News | September 11, 2016

Settlement to offset harm from Monroe Bypass through land conservation, water quality protections

Today SELC and the Yadkin Riverkeeper announced a million-dollar settlement with the North Carolina Departments of Transportation and Environmental Quality to conserve land and protect water quality in areas harmed by the Monroe Bypass, a nearly billion-dollar, 20-mile toll highway that will cut through rural Union County outside of Charlotte.

Under the settlement, NCDOT agreed to deposit $1 million with the Catawba Lands Conservancy, which will use the money to purchase land and/or conservation easements in Union County to protect the area’s beautiful natural spaces in perpetuity.

The settlement arose after the Riverkeeper, who focuses on water quality, challenged the Clean Water Act permit for the bypass in 2015.

For nearly a decade, SELC, alongside the Yadkin Riverkeeper, Clean Air Carolina, and the North Carolina Wildlife Federation, as well as local community groups, fought the advent of the destructive Monroe Bypass. The project will cost taxpayers over one billion dollars, destroy family-owned farmland, and worsen suburban sprawl in the region. In studying and approving the bypass, NCDOT ignored a decade of changing population trends and traffic patterns that made less environmentally harmful options, like upgrading existing roads, a more cost-effective and practical solution than the costly toll road.
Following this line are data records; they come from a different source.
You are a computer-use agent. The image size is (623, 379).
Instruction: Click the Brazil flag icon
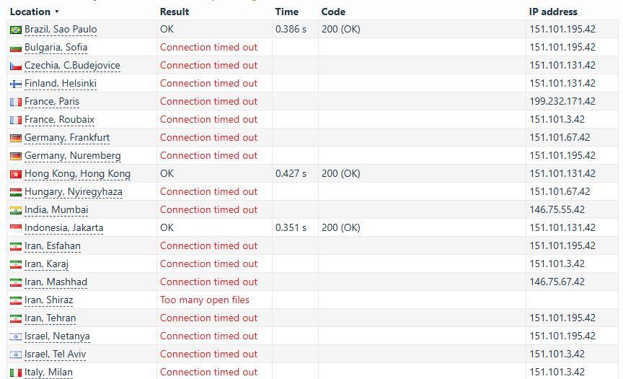click(x=15, y=30)
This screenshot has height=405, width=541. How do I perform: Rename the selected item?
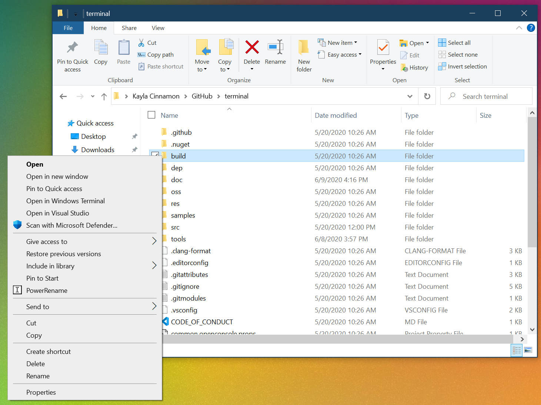pyautogui.click(x=275, y=55)
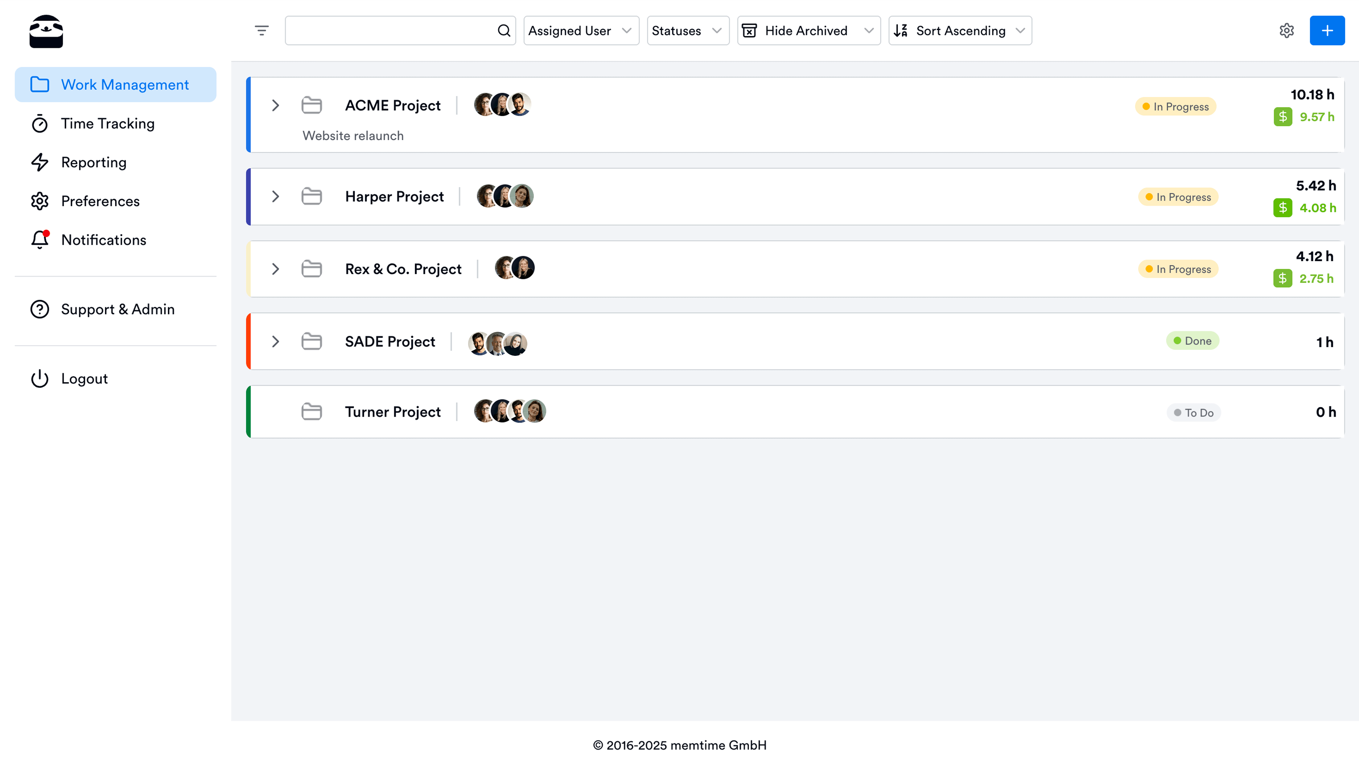
Task: Expand the SADE Project row
Action: click(x=275, y=341)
In 2012, the federal Fourth Circuit Court of Appeals halted the project, ruling that NCDOT and the Federal Highway Administration held back critical information from the public about the bypass and ordering the agencies to study the project’s impacts again. Earlier this year, however, the court allowed the project to proceed, triggering the release of the settlement funds in the related permit challenge.

Although the bypass is ultimately moving forward, the settlement announced today will help protect special corners of Union County from the sprawling development that routinely follows new mega-highway.